## Data extract

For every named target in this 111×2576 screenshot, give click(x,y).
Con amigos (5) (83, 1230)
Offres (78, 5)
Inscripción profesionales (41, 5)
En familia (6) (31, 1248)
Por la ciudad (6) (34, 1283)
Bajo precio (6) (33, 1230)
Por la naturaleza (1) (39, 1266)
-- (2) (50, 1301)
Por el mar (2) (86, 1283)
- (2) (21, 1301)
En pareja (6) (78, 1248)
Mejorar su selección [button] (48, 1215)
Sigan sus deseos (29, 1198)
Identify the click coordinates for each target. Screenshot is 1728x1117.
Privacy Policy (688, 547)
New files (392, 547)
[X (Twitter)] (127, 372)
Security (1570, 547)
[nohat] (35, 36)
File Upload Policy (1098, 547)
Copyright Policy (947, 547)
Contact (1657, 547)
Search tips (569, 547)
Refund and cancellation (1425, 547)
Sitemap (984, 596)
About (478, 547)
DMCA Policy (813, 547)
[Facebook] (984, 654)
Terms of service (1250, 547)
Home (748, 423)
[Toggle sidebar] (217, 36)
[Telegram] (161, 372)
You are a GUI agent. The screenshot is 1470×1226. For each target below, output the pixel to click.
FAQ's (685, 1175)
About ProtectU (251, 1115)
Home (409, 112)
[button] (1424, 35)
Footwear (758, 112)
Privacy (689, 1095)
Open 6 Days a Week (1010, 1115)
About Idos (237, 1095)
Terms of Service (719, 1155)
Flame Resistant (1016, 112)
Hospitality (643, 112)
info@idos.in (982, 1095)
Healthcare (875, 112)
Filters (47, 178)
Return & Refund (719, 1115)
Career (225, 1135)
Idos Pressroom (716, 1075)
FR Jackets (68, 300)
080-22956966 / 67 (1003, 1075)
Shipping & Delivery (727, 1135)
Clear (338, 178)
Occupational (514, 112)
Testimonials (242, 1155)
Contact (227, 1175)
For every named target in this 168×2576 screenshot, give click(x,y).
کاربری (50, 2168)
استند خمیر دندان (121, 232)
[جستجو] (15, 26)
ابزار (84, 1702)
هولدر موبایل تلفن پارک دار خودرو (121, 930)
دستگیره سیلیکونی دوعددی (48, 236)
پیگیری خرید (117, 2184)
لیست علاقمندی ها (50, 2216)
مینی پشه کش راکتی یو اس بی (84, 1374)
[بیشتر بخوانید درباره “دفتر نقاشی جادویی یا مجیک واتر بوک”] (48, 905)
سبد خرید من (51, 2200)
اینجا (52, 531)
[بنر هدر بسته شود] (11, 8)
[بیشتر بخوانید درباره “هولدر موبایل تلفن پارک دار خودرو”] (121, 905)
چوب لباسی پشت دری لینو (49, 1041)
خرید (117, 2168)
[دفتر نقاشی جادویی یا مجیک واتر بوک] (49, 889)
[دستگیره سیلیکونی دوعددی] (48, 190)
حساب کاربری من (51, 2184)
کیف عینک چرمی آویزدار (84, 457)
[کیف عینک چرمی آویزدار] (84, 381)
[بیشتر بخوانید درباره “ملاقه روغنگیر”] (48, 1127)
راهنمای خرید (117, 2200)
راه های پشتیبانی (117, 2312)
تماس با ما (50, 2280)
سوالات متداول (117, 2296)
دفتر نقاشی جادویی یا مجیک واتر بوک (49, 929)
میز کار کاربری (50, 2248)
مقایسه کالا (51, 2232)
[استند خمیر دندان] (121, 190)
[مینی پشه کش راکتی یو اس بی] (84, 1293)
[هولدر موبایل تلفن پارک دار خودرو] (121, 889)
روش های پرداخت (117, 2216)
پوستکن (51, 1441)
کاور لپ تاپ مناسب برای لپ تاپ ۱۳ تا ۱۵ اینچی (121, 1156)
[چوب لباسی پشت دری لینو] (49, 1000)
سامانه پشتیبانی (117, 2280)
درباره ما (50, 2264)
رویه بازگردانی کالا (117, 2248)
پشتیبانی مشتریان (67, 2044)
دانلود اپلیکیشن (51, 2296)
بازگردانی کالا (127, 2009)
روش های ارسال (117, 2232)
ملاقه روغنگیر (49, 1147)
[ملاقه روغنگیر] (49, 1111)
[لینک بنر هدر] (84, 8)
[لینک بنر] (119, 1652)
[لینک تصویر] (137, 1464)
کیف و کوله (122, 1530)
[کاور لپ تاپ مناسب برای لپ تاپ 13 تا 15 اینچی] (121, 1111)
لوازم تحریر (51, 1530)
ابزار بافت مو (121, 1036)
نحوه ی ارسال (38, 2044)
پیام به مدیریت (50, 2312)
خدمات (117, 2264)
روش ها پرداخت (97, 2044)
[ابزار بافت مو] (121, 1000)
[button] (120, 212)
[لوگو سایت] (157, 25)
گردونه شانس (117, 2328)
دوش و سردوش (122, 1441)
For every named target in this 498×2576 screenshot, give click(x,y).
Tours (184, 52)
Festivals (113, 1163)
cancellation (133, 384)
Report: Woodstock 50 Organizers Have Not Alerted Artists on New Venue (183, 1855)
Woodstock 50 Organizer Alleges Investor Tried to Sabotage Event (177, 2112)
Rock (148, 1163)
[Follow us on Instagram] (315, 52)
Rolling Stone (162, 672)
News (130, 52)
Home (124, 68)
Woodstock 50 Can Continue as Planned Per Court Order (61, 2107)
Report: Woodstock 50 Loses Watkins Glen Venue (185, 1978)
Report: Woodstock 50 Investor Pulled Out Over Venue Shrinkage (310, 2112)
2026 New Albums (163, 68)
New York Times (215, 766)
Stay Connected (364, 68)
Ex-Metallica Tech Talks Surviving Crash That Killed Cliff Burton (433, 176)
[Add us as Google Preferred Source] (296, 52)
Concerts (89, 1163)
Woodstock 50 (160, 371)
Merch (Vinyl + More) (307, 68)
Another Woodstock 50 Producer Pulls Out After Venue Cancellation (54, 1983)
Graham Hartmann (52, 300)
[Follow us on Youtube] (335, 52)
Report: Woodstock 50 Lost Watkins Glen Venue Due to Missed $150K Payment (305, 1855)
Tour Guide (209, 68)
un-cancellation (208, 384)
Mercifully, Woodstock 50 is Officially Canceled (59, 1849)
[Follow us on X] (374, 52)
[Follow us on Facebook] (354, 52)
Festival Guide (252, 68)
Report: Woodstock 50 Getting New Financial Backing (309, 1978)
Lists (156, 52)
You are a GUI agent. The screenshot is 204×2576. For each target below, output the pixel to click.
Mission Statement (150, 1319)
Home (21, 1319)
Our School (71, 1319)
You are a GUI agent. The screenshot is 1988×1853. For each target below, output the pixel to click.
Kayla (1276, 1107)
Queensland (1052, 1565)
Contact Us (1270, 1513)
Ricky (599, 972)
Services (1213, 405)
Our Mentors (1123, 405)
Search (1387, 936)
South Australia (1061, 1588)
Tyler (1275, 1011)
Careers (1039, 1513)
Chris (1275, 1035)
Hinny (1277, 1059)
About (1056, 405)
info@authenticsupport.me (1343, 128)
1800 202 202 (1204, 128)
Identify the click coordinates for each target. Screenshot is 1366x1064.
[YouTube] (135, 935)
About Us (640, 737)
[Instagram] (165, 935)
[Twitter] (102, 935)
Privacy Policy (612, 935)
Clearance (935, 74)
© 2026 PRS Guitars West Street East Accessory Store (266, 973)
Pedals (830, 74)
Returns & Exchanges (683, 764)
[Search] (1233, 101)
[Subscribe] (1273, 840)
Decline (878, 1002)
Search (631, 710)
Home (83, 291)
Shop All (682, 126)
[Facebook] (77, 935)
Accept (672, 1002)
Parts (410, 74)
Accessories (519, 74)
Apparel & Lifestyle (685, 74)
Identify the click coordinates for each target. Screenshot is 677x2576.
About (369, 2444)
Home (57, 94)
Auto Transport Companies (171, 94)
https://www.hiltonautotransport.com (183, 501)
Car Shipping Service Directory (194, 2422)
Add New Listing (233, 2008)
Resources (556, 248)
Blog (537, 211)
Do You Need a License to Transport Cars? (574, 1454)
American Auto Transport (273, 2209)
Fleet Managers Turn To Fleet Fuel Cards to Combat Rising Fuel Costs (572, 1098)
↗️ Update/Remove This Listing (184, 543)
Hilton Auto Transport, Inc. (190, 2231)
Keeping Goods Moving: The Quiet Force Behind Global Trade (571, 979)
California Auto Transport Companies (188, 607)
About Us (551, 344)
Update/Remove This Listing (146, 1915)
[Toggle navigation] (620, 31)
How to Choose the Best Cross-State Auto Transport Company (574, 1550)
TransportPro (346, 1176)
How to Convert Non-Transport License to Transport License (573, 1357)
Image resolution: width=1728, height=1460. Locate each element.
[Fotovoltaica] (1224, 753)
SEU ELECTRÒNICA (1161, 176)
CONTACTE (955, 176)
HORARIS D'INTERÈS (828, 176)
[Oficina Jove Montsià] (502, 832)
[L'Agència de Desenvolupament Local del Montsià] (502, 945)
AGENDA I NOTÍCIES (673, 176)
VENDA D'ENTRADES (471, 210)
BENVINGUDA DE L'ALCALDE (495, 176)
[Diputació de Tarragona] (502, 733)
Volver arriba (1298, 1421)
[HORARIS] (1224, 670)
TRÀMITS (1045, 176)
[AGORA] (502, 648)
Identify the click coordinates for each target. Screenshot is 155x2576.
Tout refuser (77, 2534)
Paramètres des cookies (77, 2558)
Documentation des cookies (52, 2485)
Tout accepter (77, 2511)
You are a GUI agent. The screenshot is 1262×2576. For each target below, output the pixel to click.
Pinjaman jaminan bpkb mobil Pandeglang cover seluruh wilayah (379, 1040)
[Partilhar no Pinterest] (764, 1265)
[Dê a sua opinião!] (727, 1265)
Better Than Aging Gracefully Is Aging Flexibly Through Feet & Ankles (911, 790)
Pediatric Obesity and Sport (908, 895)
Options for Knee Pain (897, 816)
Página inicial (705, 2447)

## Exercise aim
What number of lines in the data above include the string "Identify"? Answer with that number only.

## Task solution
4